> ACTION ITEM
Copy the records below exactly as they stand. Leave out the pictures.

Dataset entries
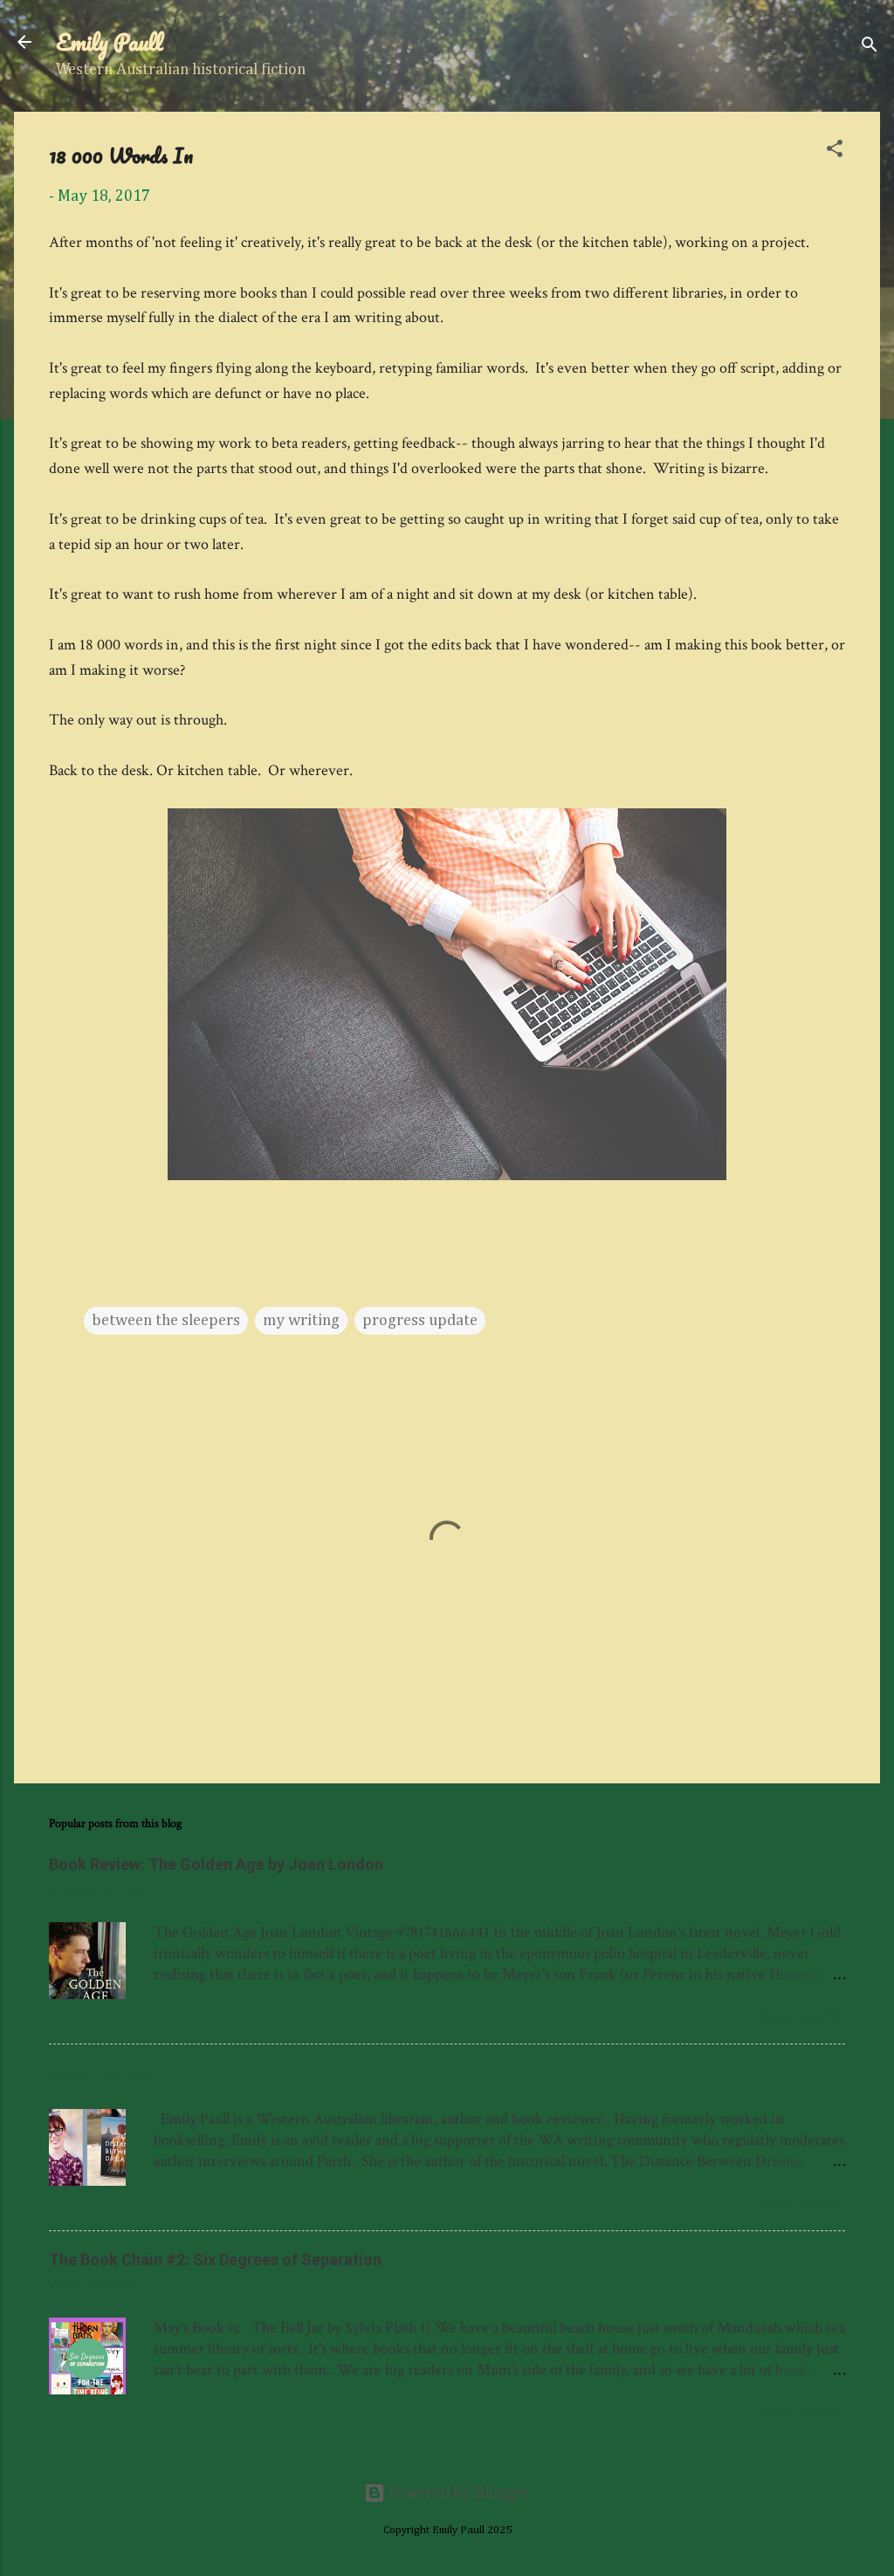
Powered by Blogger (457, 2493)
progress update (420, 1321)
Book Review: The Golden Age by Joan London (216, 1864)
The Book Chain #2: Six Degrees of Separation (215, 2259)
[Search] (869, 47)
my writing (301, 1321)
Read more (800, 2016)
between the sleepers (166, 1321)
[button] (834, 151)
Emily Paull (109, 42)
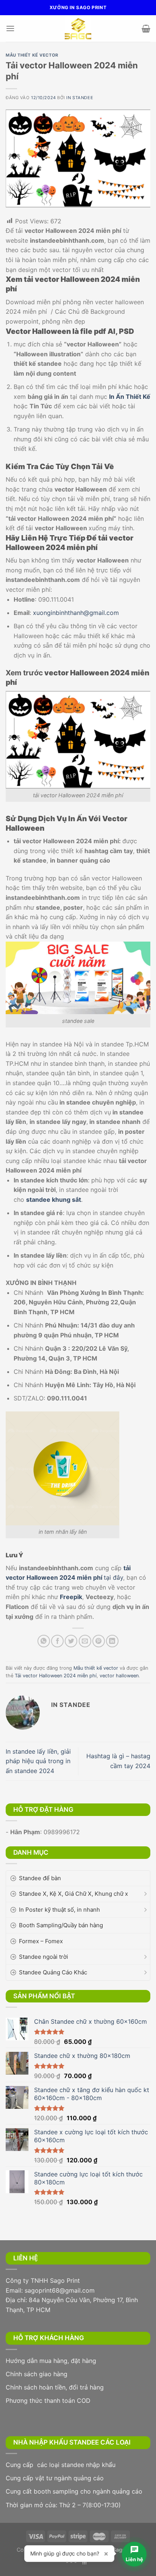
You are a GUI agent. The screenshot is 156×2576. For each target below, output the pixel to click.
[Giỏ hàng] (146, 28)
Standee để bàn (40, 1878)
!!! (84, 2562)
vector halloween (119, 1675)
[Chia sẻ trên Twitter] (71, 1641)
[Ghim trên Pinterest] (98, 1641)
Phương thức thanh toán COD (48, 2400)
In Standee (79, 97)
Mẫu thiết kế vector (32, 55)
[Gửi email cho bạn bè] (85, 1641)
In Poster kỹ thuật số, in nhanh (59, 1909)
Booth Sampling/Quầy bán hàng (61, 1925)
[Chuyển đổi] (145, 1894)
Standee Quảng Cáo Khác (53, 1972)
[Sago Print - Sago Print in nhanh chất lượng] (78, 28)
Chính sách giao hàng (36, 2374)
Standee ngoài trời (43, 1956)
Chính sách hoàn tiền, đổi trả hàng (55, 2387)
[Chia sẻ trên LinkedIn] (112, 1641)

> RESPONSE TO THE EXERCISE
Powered by Blogger (457, 2493)
progress update (420, 1321)
Book Review: The Golden Age by Joan London (216, 1864)
The Book Chain #2: Six Degrees of Separation (215, 2259)
[Search] (869, 47)
my writing (301, 1321)
Read more (800, 2016)
between the sleepers (166, 1321)
[button] (834, 151)
Emily Paull (109, 42)
You are a GUI agent. The screenshot is 156×2576. For each target below, output the pixel to click.
[Giỏ hàng] (146, 28)
Standee để bàn (40, 1878)
!!! (84, 2562)
vector halloween (119, 1675)
[Chia sẻ trên Twitter] (71, 1641)
[Ghim trên Pinterest] (98, 1641)
Phương thức thanh toán COD (48, 2400)
In Standee (79, 97)
Mẫu thiết kế vector (32, 55)
[Gửi email cho bạn bè] (85, 1641)
In Poster kỹ thuật số, in nhanh (59, 1909)
Booth Sampling/Quầy bán hàng (61, 1925)
[Chuyển đổi] (145, 1894)
Standee Quảng Cáo Khác (53, 1972)
[Sago Print - Sago Print in nhanh chất lượng] (78, 28)
Chính sách giao hàng (36, 2374)
Standee ngoài trời (43, 1956)
Chính sách hoàn tiền, đổi trả hàng (55, 2387)
[Chia sẻ trên LinkedIn] (112, 1641)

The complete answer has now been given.